GOP Sen. Orrin Hatch of Utah says oil companies are being singled out for attack because they are politically unpopular, and even Democrats admit that eliminating tax incentives would not reduce the price of oil. Hatch also said Friday on MSNBC’s “Morning Joe” that giving $2 billion to Brazil for offshore drilling while limiting it domestically shows the Obama administration has no energy policy — and “they don’t know what they’re doing.”
|GOP Sen. Orrin Hatch: Obama administration doesn't know what it's doing on energy. (Getty Images Photo)
“This is selective and selective because they are politically unpopular,” said Hatch, the ranking member of the Senate Finance Committee, which convened hearings Thursday on a bill designed to strip oil companies of tax incentives.
“For instance, almost the same tax benefits go to casinos and to gambling: Should we take that away?

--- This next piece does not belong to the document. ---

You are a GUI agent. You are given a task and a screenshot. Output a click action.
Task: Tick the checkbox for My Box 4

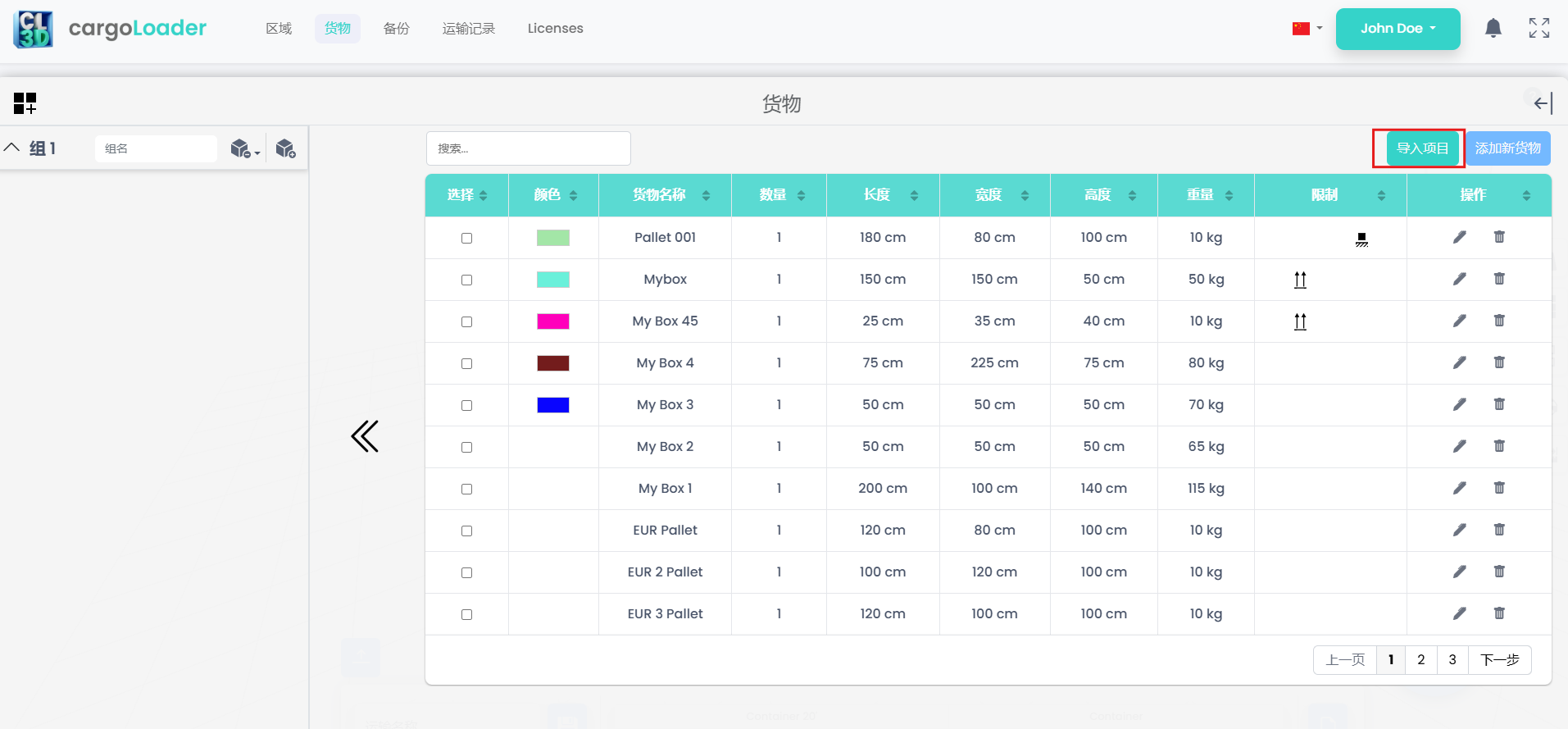pyautogui.click(x=466, y=363)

Well, we’re not going to take that away because there are people in the Senate that don’t want that to happen,” he said. “I think we should look at these things in a fair way — not make a circus out of it like I think the Democrats tried to do yesterday — and I think they failed.”
Hatch was asked why the oil companies need tax help during a budget crisis.
“Well, one of the reasons is they can’t get permits — this administration has no energy policy whatsoever — they don’t know what they are doing,” Hatch replied. “You saw the president go down to Brazil — Do you know he gave $2 billion to Brazil for the development of oil, and said we are going to buy your offshore oil, while shutting down our own offshore drilling, where we know there is at least 30 billion barrels of oil?
“This is just absurd what they’re doing — and like I say, the oil companies are an unpopular group, so it is easy to attack them,” he said. “But my point is this: Maybe we should take away those benefits, but it ought to be taken away across the board for everybody and not just them. “
Hatch said that all oil executives — and even the Democrats — acknowledge that eliminating tax incentives would not bring down oil costs.
“If you listened to those leaders yesterday — of the oil business — each one of them said they have been putting more money into the ground than they actually made. And gradually, they are trying to find more and more oil and they’re being stopped in this country . . . by this administration, that doesn’t have any oil policy at all.”